Il est des lieux qui traversent les siècles, et des hommes qui les inscrivent dans l’époque. Le Grand Véfour appartient aux deux catégories. Après trente-quatre années passées aux commandes de cette institution nichée au cœur des jardins du Palais-Royal, Guy Martin s’apprête à tourner la page. Une décision annoncée sans fracas, effective au 31 décembre, mais chargée d’une émotion palpable : celle qui accompagne toujours la fin d’une grande histoire.
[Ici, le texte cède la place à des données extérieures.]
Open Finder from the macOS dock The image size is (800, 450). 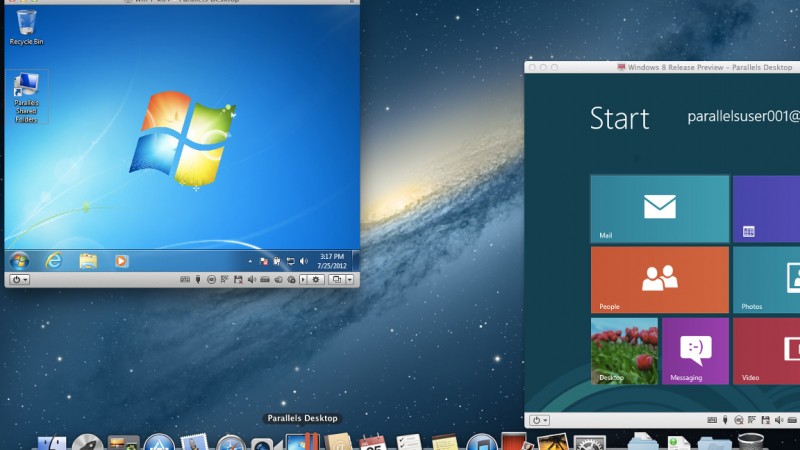pos(52,442)
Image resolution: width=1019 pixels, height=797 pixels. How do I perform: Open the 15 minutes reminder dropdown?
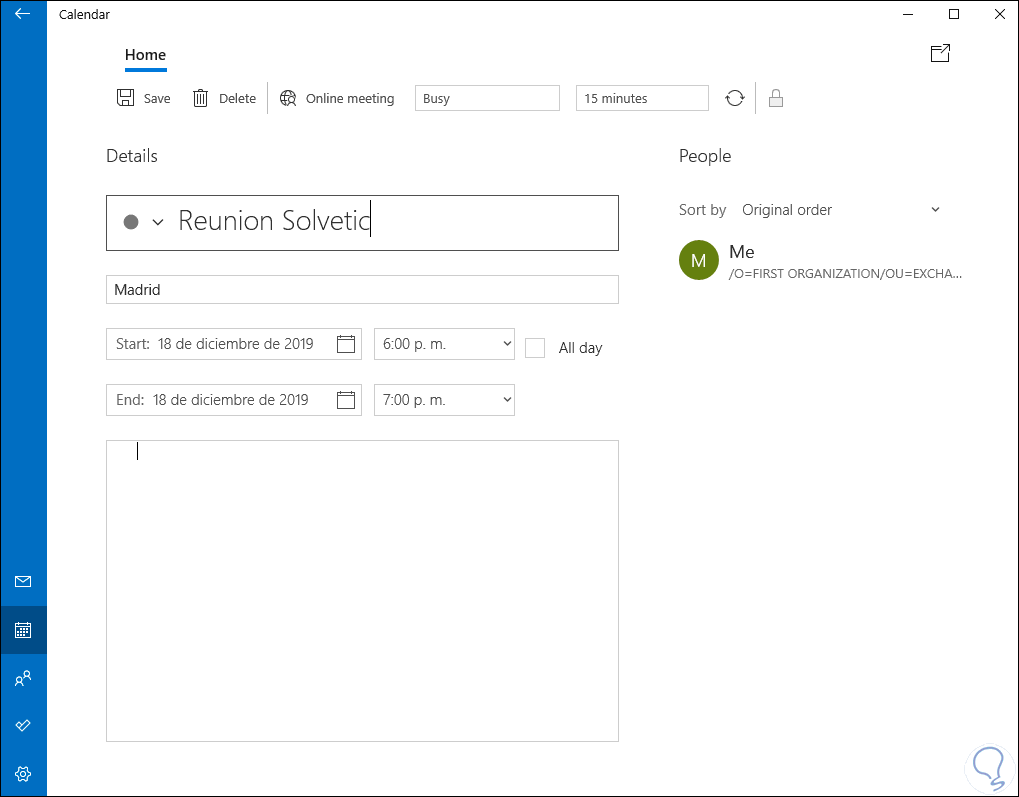[x=642, y=98]
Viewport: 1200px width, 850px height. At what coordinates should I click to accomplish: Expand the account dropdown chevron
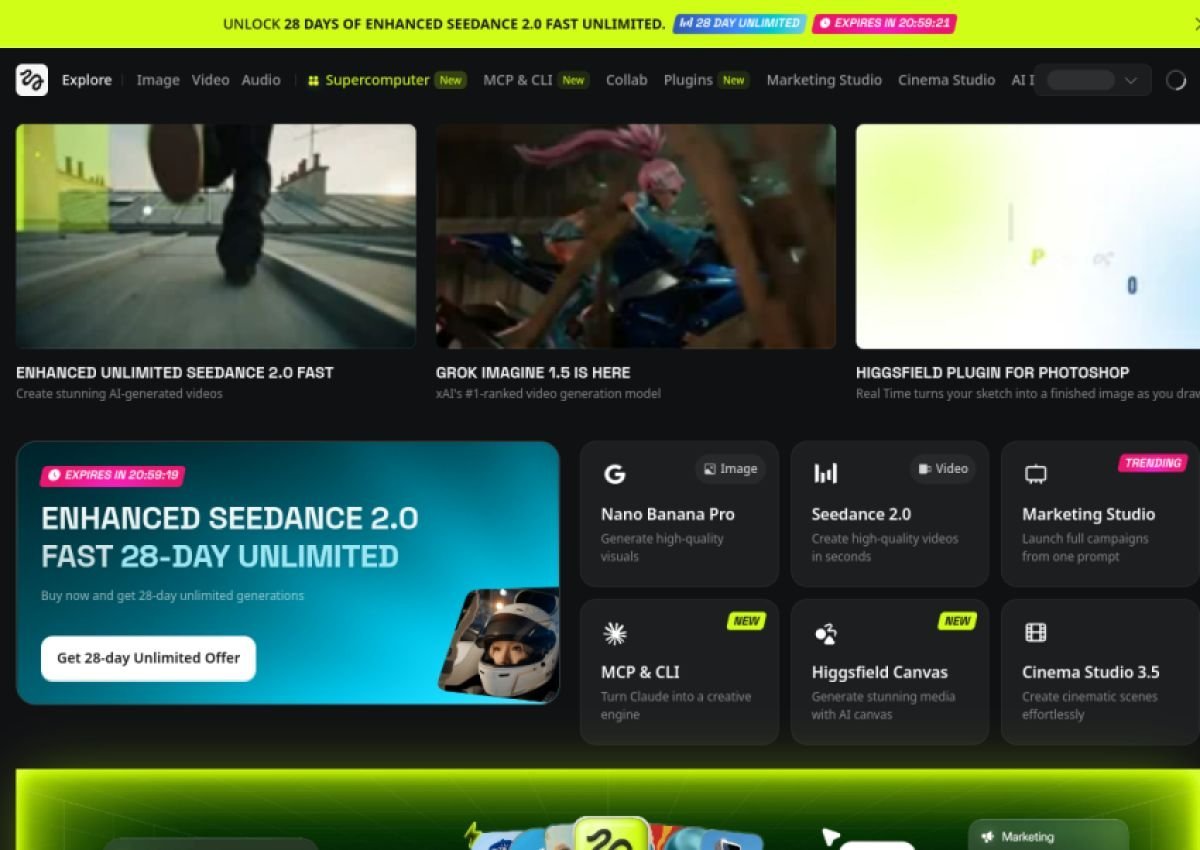click(x=1131, y=80)
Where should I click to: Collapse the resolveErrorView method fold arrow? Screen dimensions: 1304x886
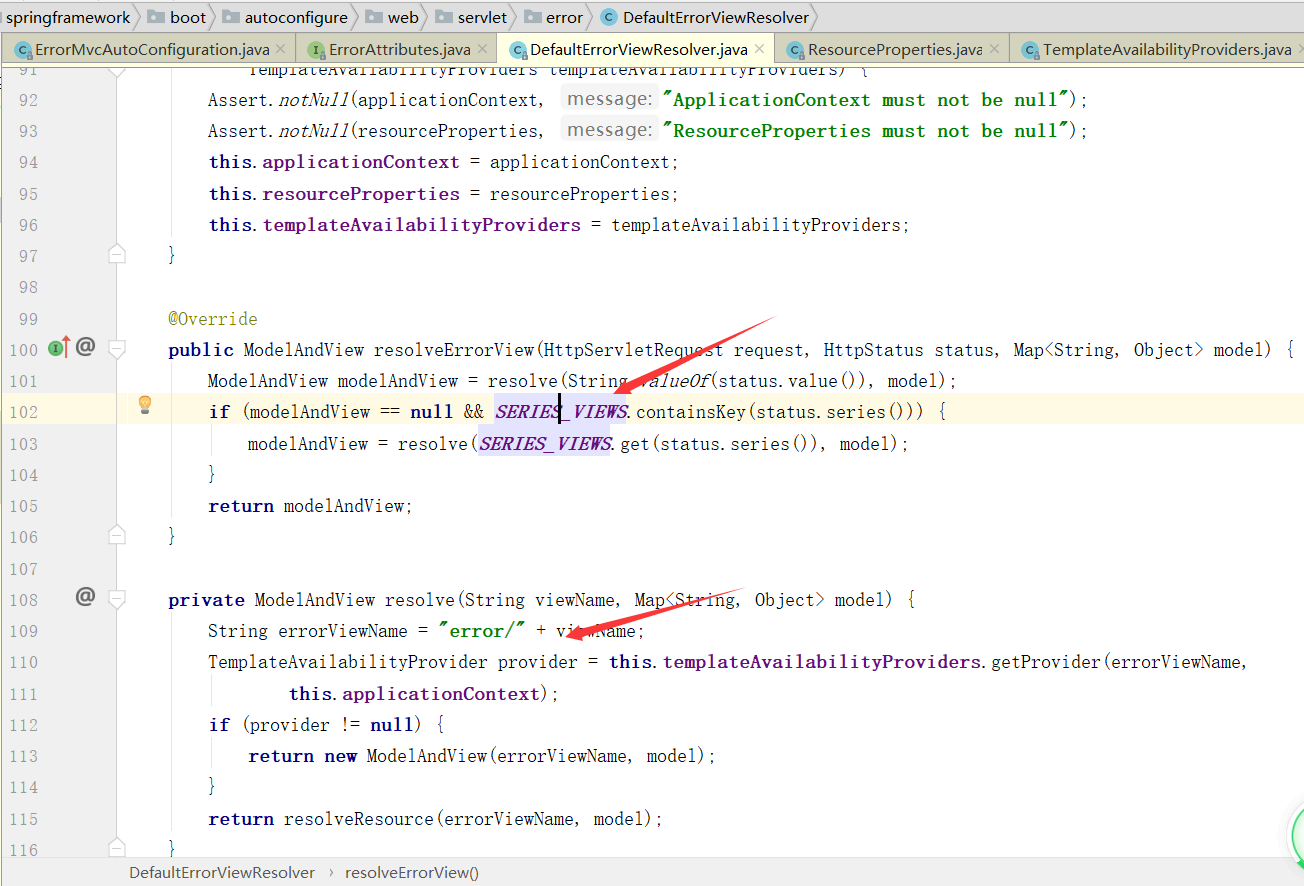[x=117, y=349]
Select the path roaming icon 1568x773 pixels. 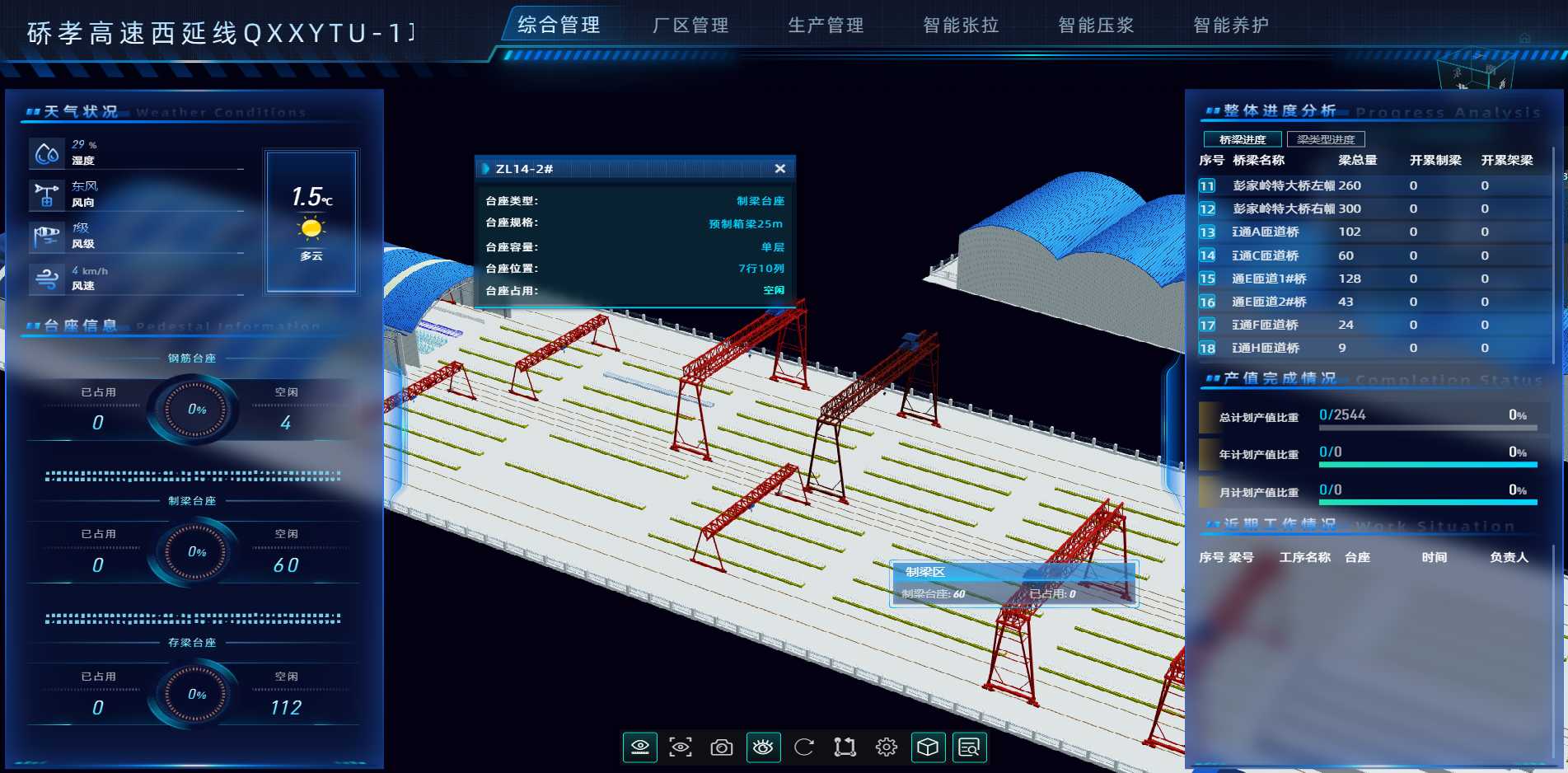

Arrivé en 1991, le chef n’a pas seulement dirigé une maison mythique : il en a redéfini l’âme. Sous son impulsion, le Grand Véfour a retrouvé toute la noblesse de son héritage, celui d’un ancien café révolutionnaire devenu, au fil des siècles, l’une des tables les plus emblématiques de Paris. Cuisine vive, élégance assumée, précision du geste : Guy Martin a hissé l’adresse au sommet, décrochant trois étoiles et installant durablement le restaurant parmi les grandes tables mondiales.
Reconnu par ses pairs comme l’un des chefs majeurs de sa génération, sacré Chef de l’année, distingué en France comme à l’international, élu meilleur chef du monde au Japon en 2019, il a porté haut les couleurs de la gastronomie française. Mais au-delà des récompenses, c’est peut-être son rapport au lieu et aux gens qui aura le plus marqué.
Car au Grand Véfour, l’accueil était un art à part entière. Midi et soir, Guy Martin se tenait à la porte, recevant personnellement les convives venus célébrer un anniversaire, un mariage, une rencontre décisive ou simplement le plaisir d’être ensemble. Pour beaucoup, cette maison s’est inscrite dans leur histoire intime autant que dans le patrimoine parisien.
Au fil des décennies, le restaurant est devenu un point de convergence rare, fréquenté par des présidents, des artistes, des écrivains, des architectes, des figures de leur temps. Tous venaient chercher cette émotion singulière, faite de justesse, de générosité et d’humanité — une signature profondément martinienne. Fidèle à ses équipes, le chef a instauré un esprit de transmission exigeant, considérant chaque membre de la brigade comme un maillon essentiel d’une aventure collective.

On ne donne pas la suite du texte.